Pergunto-me, porque parece-me que isto está tudo trocado, que futuro quer a classe política quando aqueles que, segundo um ditado antigo, são o futuro, não conseguem habitação própria? O problema da habitação, leia-se: “especulação imobilária fruto da ganância de alguns” impede completamente um jovem de adquir a sua casa. Mas claro, estarei a exagerar porque afinal o salário médio é bem acima dos 1000€ (dados medidos não sei onde) e a taxa de portugueses com habitação própria ronda os 77%, esquecendo-se é de dizer que alguns deles têm 10 ou 20 casas e quantos é que partilham e estão ainda na casa dos pais. Detalhes.

Por um lado, de fora, dizem que as taxas de juro tenderão a manter-se altas a bem de proteger uma coisa que ninguém entende muito bem o que é, mas é preciso manter assim. Por outro e por cá, falamos em medidas de apoio, mais, às empresas e ao “investimento” como se isso se traduzisse, em tempo útil, repito, antes desta geração à rasca emigrar ou, às tantas, morrer, em facilidade ou melhor, nivelamento do custo dos terrenos e das casas à realidade salarial local.

Digam-me, factualmente, como é que vender a casa a um estrangeiro é investimento?
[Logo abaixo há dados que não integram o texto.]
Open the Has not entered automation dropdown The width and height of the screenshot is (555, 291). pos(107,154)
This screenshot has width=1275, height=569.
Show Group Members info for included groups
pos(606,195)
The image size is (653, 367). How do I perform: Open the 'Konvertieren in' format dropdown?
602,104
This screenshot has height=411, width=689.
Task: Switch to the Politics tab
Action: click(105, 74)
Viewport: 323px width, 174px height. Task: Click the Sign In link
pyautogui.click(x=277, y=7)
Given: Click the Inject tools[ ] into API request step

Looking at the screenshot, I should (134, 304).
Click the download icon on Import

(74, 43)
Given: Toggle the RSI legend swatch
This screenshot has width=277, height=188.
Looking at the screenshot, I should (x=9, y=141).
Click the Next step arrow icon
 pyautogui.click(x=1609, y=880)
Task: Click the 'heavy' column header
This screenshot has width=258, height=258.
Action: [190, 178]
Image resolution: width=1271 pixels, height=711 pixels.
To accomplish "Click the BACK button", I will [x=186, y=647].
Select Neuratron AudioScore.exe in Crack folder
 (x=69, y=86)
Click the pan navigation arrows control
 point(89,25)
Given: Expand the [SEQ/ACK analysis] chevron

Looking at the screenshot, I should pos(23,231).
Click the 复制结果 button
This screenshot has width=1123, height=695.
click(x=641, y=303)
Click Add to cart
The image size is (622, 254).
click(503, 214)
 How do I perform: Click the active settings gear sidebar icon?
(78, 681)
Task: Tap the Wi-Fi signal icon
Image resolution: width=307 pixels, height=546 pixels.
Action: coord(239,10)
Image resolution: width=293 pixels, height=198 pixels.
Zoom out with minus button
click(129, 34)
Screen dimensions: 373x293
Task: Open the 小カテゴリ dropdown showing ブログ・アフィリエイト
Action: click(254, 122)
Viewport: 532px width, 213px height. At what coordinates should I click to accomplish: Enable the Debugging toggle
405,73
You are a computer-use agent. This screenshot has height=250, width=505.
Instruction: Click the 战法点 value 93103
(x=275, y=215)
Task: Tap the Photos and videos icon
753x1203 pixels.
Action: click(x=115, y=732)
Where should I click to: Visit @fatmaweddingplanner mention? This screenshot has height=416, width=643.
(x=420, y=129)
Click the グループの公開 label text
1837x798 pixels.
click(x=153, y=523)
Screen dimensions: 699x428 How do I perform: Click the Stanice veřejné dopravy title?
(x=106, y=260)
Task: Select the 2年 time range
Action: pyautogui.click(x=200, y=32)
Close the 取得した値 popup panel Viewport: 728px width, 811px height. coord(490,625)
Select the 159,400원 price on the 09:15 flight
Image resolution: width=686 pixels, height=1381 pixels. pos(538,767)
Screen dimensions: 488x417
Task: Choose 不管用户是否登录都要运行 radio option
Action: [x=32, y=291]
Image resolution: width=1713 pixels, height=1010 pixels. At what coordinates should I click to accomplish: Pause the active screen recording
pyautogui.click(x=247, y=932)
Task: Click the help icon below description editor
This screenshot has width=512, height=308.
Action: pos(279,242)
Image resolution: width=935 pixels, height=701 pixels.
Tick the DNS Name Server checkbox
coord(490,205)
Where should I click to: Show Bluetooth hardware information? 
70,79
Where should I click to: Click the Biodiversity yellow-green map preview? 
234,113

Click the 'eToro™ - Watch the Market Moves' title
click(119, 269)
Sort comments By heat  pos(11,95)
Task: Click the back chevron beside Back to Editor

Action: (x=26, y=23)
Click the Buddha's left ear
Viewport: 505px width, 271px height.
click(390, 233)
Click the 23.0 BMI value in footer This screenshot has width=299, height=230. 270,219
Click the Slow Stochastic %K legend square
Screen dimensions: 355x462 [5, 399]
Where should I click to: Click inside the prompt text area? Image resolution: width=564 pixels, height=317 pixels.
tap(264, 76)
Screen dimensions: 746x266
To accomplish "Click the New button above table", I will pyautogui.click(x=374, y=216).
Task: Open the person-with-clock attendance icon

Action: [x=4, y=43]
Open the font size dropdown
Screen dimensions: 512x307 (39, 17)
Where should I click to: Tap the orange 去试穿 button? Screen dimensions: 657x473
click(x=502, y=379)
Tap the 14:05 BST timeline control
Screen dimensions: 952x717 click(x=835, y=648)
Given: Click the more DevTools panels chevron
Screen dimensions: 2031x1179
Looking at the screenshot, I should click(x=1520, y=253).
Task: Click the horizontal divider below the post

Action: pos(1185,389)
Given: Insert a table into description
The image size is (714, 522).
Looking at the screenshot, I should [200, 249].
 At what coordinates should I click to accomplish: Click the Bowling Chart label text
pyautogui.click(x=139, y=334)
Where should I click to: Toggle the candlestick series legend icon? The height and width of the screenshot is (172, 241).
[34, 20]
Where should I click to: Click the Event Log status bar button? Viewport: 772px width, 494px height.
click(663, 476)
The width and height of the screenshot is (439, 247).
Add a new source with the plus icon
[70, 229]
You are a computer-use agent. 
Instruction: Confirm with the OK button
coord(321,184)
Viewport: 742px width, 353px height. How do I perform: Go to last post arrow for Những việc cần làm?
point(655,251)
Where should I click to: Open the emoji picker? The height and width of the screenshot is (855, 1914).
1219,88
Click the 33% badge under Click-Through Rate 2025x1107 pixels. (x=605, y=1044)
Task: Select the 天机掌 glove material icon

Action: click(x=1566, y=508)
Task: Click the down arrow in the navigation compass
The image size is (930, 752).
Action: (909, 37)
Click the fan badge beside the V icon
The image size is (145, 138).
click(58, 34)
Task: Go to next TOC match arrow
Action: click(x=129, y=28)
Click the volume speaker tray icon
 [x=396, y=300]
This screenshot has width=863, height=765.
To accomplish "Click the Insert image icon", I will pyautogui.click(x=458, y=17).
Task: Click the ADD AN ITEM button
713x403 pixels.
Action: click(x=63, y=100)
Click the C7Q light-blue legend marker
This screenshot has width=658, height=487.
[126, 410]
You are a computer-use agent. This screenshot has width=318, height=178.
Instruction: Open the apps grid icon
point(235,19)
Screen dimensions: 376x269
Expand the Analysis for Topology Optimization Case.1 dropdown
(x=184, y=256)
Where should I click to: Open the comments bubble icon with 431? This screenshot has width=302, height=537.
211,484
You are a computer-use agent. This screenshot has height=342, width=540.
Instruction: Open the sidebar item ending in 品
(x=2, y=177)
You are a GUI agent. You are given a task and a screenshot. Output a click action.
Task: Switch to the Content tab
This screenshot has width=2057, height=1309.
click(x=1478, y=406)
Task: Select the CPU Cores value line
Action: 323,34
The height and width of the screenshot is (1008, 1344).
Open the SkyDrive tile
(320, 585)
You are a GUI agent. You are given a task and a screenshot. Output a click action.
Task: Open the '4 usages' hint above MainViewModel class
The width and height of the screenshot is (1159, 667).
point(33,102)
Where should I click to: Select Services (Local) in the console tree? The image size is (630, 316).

Ele terá mais despesas com a casa do que se fosse um jovem madeirense ou porto-santense? O jovem madeirense ou porto-santense, acautelado da maior despesa que, eventualmente, teria na sua vida, não consumiria fora, não ia ao café da esquina, não ia a todos os negócios que um estrangeiro ia? Eventualmente criar a sua empresa? A verdade é que nos tempos que correm não, pois tem que viver na penúria enquanto poupa 50 anos para uma entrada de uma casa e teima-se em não ter coragem suficiente, sem medo de serem chamados de socialistas ou de comunas, de proteger primeiro os nossos. De garantir que as oportunidades são iguais. Foquem-se nos guetos chiques a construir para os madeirenses e depois admirem-se com o aumento das forças políticas extremistas.